Presence of atypical cells in squamous epithelium. Histological diagnosis.
- Grade I= cells only in lower third
- Grade 2= cells in lower 2 thirds
- Grade III= full-thickness, carcinoma in situ. Get malignancy if they then invade through basement membrane
If untreated, 1 in 3 with CIN II/III will develop cervical cancer over 10 years. CIN often regresses
Peak incidence in 25-29 yr olds
Risk factors: HPV, OCP, smoking, immunocompromised
Describe the national screening programme for cervical cancer
- Aims to pick up CIN (asymptomatic and not visible on the cervix)
- Performed every 3 years from age 25-49, then 5-yearly between age 50 and 64.
- A speculum is inserted and a smear taken, and sent for liquid-based cytology. Identifies dyskaryosis which may be graded; it is suggestive of CIN with grade reflecting the severity, but colposcopy is required for true histological diagnosis of dysplasia.
How would you manage the different possible smear results?
Result
Action
Normal
Repeat in 3 years
Mild dyskaryosis/borderline changes (Grade 1)
If HPV neg- patient goes back to routine recall
If HPV pos, do colposcopy
Moderate dyskaryosis (Grade 2)
Consistent with CIN II – refer for urgent colposcopy 2 ww
Severe dyskaryosis (Grade 3)
Consistent with CIN III – refer for urgent colposcopy 2 ww
Suspected invasive cancer
Refer for urgent colposcopy 2ww
Inadequate
Repeat smear – if persistent (3 inadequate samples) – refer to colposcopy
*Women who have been treated for CIN I-III should be invited 6/12 after treatment for ‘test of cure’ repeat cytology in community
LLETZ (large loop excision of transformation zone) will often be used for CIN (“see and treat”)

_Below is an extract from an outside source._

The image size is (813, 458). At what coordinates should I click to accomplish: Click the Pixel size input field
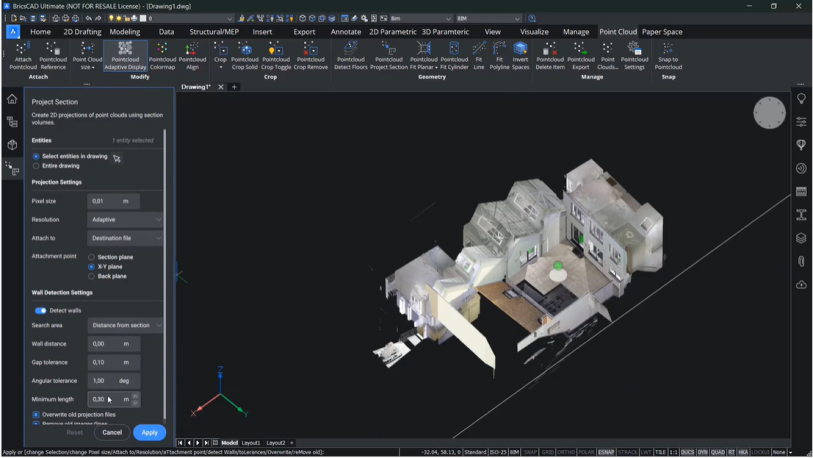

What is HPV? Describe pathogenesis and vaccines available
- HPV is believed to be the cause of virtually all cervical cancer, as well as many vulval cancers.
- The HPV vaccine is a subunit vaccine (L1 virus-like particle) – Gardasil protects against HPV6/11/16/18, while Cervarix protects against HPV 16 and 18 only.
- HPV invades basal cells of stratified squamous epithelium and transcribes E6 and E7 proteins. E6 binds and disables p53 (tumour suppressor protein) and E7 binds to RB protein, causing uncontrolled cell replication.
Outline the pathology of cervical malignancies
90% squamous cell carcinomas
10% adenomcarcinomas from columnar epithelium. Worse prognosis.
CIN is pre-invasive stage
Describe some possible features of cervical carcinoma
- Hx- PCB, PMB, IMB and offensive vaginal discharge - cervical cancer presents early
- Visible cervical changes on speculum/colposcopy
- Later stages,:can get involvement of ureters, bladder, etc so haematuria, rectal bleeding and pain.
- May be no findings O/E
Briefly describe the treatment for cervical carcinoma
- Microinvasive disease can be treated with cone biopsy, as the risk of LN spread is negligible.
- All other stage 1 and 2a disease should be treated with radical abdominal hysterectomy, with pelvic LN clearance, removal of the parametrium and upper 1/3 of the vagina, and usually bilateral salpingo-oophorectomy.
- If LN are involved or excision margins are incomplete, radiotherapy +/- platinum-based chemotherapy are used.
- Stage 2b or worse should be treated with radiotherapy and platinum-based chemotherapy.